Data records
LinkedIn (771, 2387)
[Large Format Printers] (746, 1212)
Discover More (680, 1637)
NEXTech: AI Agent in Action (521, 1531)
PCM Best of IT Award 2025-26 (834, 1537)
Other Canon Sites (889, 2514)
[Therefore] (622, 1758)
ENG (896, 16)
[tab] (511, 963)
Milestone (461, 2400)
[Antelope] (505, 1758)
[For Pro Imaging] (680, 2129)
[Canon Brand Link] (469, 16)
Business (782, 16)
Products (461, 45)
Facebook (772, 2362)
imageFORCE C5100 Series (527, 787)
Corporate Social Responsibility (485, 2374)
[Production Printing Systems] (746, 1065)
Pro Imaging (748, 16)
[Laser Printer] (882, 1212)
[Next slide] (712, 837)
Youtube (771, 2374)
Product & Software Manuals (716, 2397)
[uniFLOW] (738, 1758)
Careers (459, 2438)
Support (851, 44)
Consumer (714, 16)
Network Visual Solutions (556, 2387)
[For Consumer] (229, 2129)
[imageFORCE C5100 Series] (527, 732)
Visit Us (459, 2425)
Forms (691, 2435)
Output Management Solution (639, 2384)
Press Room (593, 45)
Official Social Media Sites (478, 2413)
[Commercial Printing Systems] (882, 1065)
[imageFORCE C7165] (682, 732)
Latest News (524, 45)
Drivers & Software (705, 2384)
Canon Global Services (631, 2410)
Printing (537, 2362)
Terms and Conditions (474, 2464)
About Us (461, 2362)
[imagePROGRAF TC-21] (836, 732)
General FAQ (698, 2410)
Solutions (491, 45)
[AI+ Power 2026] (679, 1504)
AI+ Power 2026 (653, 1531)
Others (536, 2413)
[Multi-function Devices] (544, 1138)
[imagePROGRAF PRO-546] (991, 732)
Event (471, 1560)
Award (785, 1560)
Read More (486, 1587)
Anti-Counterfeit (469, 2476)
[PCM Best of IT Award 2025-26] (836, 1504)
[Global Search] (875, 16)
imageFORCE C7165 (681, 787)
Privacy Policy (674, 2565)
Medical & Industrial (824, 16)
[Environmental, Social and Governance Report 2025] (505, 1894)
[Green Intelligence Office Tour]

• [WHAT THE EXERCISE ASKS]: What is needed here is an exact copy of all the records above.

• [REPLY TO THE EXERCISE]:
LinkedIn (771, 2387)
[Large Format Printers] (746, 1212)
Discover More (680, 1637)
NEXTech: AI Agent in Action (521, 1531)
PCM Best of IT Award 2025-26 (834, 1537)
Other Canon Sites (889, 2514)
[Therefore] (622, 1758)
ENG (896, 16)
[tab] (511, 963)
Milestone (461, 2400)
[Antelope] (505, 1758)
[For Pro Imaging] (680, 2129)
[Canon Brand Link] (469, 16)
Business (782, 16)
Products (461, 45)
Facebook (772, 2362)
imageFORCE C5100 Series (527, 787)
Corporate Social Responsibility (485, 2374)
[Production Printing Systems] (746, 1065)
Pro Imaging (748, 16)
[Laser Printer] (882, 1212)
[Next slide] (712, 837)
Youtube (771, 2374)
Product & Software Manuals (716, 2397)
[uniFLOW] (738, 1758)
Careers (459, 2438)
Support (851, 44)
Consumer (714, 16)
Network Visual Solutions (556, 2387)
[For Consumer] (229, 2129)
[imageFORCE C5100 Series] (527, 732)
Visit Us (459, 2425)
Forms (691, 2435)
Output Management Solution (639, 2384)
Press Room (593, 45)
Official Social Media Sites (478, 2413)
[Commercial Printing Systems] (882, 1065)
[imageFORCE C7165] (682, 732)
Latest News (524, 45)
Drivers & Software (705, 2384)
Canon Global Services (631, 2410)
Printing (537, 2362)
Terms and Conditions (474, 2464)
About Us (461, 2362)
[imagePROGRAF TC-21] (836, 732)
General FAQ (698, 2410)
Solutions (491, 45)
[AI+ Power 2026] (679, 1504)
AI+ Power 2026 (653, 1531)
Others (536, 2413)
[Multi-function Devices] (544, 1138)
[imagePROGRAF PRO-546] (991, 732)
Event (471, 1560)
Award (785, 1560)
Read More (486, 1587)
Anti-Counterfeit (469, 2476)
[PCM Best of IT Award 2025-26] (836, 1504)
[Global Search] (875, 16)
imageFORCE C7165 (681, 787)
Privacy Policy (674, 2565)
Medical & Industrial (824, 16)
[Environmental, Social and Governance Report 2025] (505, 1894)
[Green Intelligence Office Tour]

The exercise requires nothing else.